[DB-SIG] Towards a single parameter style

Matthew T. Kromer matt@zope.com
Wed, 19 Feb 2003 09:56:41 -0500


Kevin Jacobs wrote:

>Again, no.  The goal is to have multiple commands floating around.  In the
>interest of clarity, here is a more realistic use case:
>
>  connection = connect(...)
>  commands = getSQL()
>  commands = [ connection.prepare(sql) for sql in commands ]
>  descrs   = [ command.description for command in commands ]
>
>  cursor = connection.cursor()
>  while 1:
>    op = getNextOperation()
>    i,args = decodeOp(op, descrs)
>    cursor.execute(commands[i], args)
>
>This is a little contrived, since our real code doesn't dispatch commands in
>a single loop.  They're spread out in a hierarchy of object and triggered by
>data-driven events.  In some tests using native (vs.
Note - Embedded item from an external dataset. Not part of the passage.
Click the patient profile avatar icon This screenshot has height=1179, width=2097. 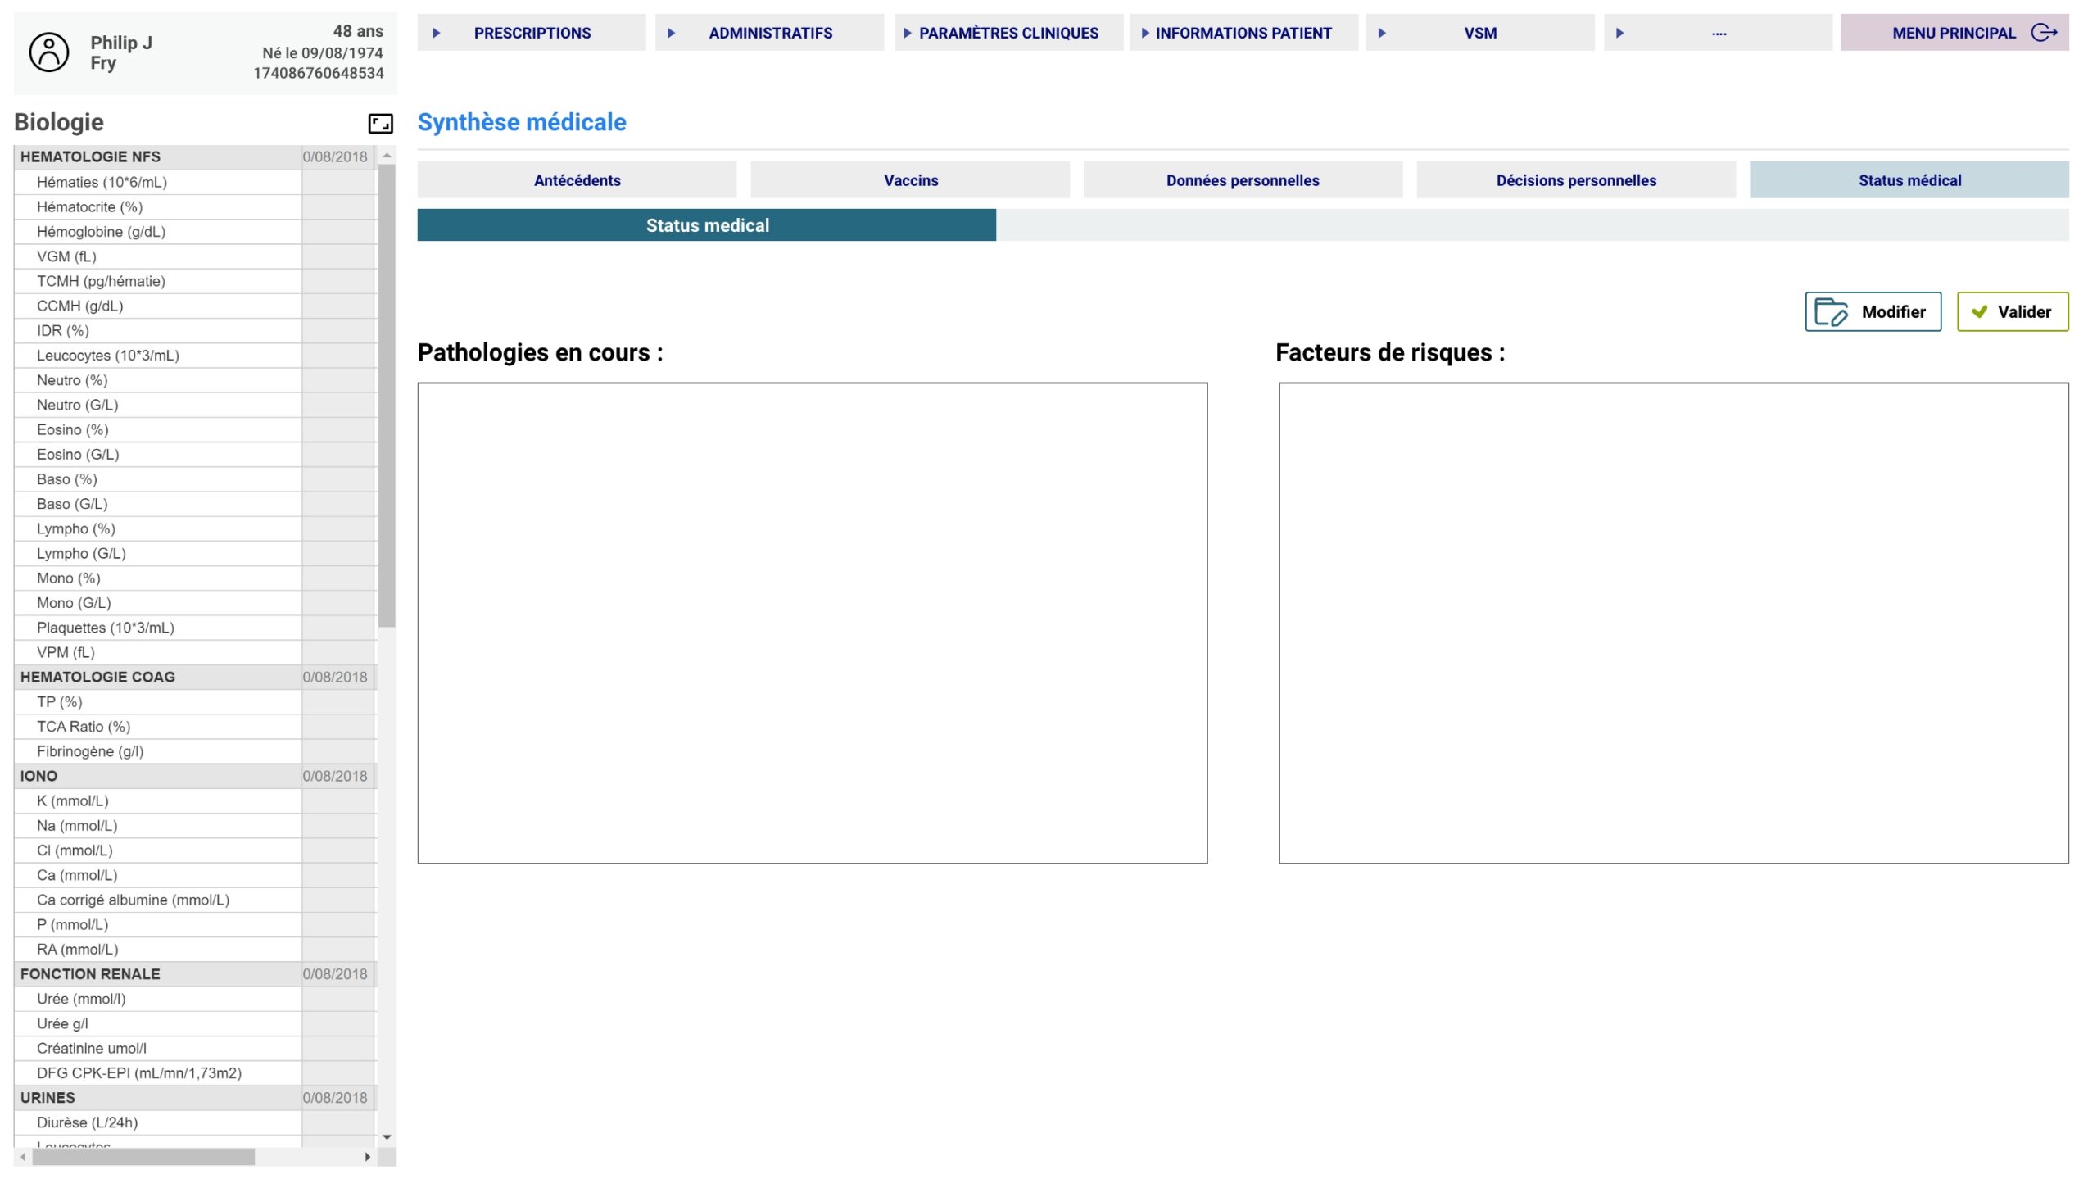pyautogui.click(x=49, y=52)
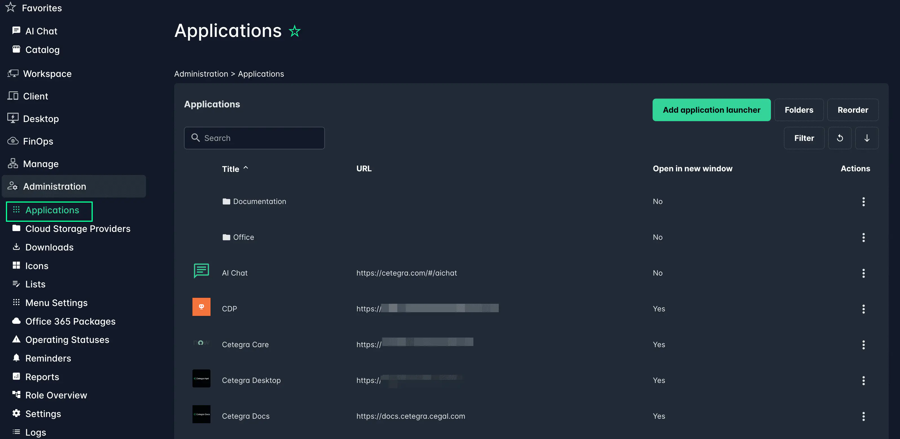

DB-API) interfaces, we
>obtain a 2.4x speedup by using prepared queries against a local database.
>  
>

For what its worth, I ended up supporting something *similar* to this 
for DCOracle2 in order to support some old features of DCOracle.  

Connection.prepare(statement) returns a new cursor with a prepared 
statement.  It acts just like a cursor, except that if only keyword 
arguments are passed, it will use its previously prepared statement for 
execution, otherwise None may be passed in as the statement to use the 
previously prepared statement.  This isn't perfect -- the prepared 
cursor is still a cursor, and so it won't restrict itself to only using 
the command that it was originally prepared with, and the original 
DCOracle case never  used positional parameters, it only handles keyword 
arguments:

    cmd = connection.prepare(statement)
    cmd.execute(var1=val1, var2=val2, [...])

However, your example clearly demonstrates a "statement handle" type of 
object which is distinct from a cursor (even though in most DB's they 
are probably the same -- certainly they are for Oracle.)